Description. The inspectors discovered that prior to October 2002, the licensee had
found and documented the following problems with the operation of the Unit 1 main
turbine front standard levers:
- In March 1993, while performing maintenance, the low bearing oil trip failed to trip
the main turbine on Unit 1. CR ANO-1-1993-0083 was initiated and its corrective
actions included testing the trip block during the shutdown and subsequent
startup and increasing the frequency of testing of the trip block to semi-annually.
- In May 1996, the latch/trip lever for the main turbine did not trip.

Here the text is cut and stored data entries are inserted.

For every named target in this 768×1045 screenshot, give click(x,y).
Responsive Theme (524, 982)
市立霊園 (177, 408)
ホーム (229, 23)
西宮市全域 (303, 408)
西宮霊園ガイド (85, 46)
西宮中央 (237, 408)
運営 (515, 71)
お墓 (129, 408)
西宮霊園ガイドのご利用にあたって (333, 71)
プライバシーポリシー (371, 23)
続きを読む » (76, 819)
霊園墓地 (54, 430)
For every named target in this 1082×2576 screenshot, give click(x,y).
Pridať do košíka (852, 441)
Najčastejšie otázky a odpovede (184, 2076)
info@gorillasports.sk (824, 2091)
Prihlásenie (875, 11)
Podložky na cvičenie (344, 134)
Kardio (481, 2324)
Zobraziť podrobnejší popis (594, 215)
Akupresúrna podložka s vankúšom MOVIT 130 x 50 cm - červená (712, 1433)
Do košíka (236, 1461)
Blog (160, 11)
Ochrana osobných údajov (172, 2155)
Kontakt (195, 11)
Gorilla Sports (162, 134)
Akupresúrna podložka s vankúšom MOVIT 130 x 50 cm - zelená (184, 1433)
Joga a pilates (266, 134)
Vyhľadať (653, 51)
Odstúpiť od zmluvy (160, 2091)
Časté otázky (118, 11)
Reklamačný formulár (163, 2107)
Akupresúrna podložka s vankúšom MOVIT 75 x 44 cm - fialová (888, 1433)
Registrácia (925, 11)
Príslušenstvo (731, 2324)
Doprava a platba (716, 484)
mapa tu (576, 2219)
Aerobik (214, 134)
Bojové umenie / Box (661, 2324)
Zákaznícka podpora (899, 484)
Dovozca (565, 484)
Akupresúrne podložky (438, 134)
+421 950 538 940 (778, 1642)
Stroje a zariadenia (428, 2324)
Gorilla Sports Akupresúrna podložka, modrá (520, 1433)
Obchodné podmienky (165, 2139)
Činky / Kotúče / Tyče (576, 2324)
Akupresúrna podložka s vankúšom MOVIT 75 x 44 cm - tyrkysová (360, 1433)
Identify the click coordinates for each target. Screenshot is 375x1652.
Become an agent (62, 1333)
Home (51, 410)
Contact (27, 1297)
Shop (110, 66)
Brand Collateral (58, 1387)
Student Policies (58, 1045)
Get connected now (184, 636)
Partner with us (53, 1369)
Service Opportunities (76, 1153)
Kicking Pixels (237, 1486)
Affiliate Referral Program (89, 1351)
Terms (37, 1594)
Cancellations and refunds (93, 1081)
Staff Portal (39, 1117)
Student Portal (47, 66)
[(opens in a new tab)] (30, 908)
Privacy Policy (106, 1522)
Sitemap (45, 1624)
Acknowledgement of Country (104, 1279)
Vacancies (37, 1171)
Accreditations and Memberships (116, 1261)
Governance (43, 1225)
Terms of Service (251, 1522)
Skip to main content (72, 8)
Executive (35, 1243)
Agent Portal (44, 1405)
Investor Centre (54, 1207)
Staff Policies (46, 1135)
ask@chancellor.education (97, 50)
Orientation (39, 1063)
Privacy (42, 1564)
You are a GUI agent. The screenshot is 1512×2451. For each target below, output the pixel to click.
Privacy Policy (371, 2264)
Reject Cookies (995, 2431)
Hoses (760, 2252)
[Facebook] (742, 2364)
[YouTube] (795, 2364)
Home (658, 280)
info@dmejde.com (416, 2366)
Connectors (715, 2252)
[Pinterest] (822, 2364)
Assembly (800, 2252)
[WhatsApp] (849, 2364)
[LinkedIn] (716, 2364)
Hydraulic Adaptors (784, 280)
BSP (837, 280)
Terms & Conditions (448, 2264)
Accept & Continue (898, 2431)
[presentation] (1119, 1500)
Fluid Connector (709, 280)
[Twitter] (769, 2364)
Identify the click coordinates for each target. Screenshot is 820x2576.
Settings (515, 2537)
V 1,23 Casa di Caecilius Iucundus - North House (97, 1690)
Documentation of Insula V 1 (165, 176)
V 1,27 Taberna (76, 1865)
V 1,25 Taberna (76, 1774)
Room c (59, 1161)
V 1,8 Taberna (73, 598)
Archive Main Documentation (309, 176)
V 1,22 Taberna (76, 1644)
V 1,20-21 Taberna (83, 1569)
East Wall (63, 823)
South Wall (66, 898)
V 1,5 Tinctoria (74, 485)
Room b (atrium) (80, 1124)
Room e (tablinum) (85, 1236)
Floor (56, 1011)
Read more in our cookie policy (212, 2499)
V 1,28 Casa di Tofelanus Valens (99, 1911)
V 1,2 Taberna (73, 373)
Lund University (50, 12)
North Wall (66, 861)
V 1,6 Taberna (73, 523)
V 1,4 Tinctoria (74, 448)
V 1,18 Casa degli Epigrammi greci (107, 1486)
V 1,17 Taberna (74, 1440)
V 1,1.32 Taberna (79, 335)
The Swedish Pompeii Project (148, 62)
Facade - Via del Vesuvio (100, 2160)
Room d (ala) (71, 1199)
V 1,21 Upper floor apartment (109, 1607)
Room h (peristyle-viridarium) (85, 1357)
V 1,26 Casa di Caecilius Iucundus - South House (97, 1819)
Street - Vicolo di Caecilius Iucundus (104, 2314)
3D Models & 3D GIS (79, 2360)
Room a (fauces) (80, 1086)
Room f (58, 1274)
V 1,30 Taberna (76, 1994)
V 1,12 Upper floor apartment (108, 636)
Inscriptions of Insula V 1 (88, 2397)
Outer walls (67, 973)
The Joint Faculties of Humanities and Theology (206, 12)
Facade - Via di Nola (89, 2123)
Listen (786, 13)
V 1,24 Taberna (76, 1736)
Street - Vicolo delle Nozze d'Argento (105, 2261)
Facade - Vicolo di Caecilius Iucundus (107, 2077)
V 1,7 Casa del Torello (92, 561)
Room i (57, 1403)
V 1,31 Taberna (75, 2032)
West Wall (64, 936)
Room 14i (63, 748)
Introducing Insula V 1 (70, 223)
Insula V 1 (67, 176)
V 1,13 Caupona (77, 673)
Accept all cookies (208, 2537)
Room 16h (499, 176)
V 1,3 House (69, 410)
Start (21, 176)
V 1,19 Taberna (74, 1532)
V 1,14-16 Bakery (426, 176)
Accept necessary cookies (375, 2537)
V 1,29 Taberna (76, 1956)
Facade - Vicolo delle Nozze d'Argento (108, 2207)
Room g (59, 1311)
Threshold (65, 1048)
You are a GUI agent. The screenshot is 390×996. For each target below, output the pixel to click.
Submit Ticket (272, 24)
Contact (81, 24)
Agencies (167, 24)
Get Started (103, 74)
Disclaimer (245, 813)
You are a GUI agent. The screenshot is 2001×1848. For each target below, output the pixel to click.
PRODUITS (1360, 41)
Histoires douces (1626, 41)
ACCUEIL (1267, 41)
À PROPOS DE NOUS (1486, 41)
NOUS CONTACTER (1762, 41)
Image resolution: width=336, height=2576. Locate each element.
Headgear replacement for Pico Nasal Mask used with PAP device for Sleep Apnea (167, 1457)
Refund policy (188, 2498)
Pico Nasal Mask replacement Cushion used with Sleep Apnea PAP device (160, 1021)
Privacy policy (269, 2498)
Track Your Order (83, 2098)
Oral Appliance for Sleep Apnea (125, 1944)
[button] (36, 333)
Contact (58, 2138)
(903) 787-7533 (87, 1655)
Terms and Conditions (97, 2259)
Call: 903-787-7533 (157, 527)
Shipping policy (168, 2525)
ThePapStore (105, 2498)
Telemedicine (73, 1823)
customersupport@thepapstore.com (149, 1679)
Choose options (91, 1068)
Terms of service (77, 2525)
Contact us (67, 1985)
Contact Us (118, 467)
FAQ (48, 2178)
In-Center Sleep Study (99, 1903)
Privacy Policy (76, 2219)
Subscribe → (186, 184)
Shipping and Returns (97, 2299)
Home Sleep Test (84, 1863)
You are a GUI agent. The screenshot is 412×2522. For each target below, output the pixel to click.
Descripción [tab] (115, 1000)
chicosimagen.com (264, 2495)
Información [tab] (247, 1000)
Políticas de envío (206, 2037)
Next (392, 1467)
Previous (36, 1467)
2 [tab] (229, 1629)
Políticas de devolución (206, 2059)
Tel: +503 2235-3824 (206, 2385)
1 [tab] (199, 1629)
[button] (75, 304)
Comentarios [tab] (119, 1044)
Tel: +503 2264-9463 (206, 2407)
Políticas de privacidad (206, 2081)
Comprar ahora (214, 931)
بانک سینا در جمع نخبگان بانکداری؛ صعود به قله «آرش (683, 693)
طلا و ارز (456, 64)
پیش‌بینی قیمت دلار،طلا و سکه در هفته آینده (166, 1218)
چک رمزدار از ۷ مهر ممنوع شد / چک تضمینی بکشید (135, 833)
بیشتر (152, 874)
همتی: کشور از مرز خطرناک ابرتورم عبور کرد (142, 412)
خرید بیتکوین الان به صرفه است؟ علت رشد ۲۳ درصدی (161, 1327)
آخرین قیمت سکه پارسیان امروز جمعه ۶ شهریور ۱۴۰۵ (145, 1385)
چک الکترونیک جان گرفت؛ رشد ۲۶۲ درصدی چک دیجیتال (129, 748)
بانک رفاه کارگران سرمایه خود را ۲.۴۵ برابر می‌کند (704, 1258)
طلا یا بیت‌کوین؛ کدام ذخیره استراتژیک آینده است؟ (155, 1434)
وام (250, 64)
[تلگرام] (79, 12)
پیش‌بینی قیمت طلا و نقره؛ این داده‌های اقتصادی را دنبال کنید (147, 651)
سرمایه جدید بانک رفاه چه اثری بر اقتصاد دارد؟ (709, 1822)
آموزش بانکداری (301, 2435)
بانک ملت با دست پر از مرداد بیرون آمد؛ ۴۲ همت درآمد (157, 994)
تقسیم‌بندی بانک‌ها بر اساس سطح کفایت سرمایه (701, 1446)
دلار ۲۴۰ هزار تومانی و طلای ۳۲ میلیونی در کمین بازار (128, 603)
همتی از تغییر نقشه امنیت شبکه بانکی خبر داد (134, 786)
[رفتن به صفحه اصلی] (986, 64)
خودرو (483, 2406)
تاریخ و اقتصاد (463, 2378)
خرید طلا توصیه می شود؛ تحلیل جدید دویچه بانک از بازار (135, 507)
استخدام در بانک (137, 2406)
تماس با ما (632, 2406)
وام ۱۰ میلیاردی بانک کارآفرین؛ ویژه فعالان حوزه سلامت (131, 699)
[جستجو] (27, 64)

CR ANO-1-1996-0185 was initiated and its corrective actions included increasing
testing frequency of the trip block to quarterly.
- In March 2002, the trip pressure for low condenser vacuum and low bearing oil
pressure were outside the acceptable ranges. The cause was attributed to a
sticking latch/trip lever or sticking of its associated spool. CR ANO-1-2002-0398
was initiated which included corrective actions of scheduling another trip test
before summer 2002 and exercising the latch/trip lever.
All of these instances with trouble in the main turbine lube oil system were addressed by
increasing the test frequency of the front standard or exercising the affected
components. No corrective actions were aimed at determining what was causing the
sticking components and preventing recurrence.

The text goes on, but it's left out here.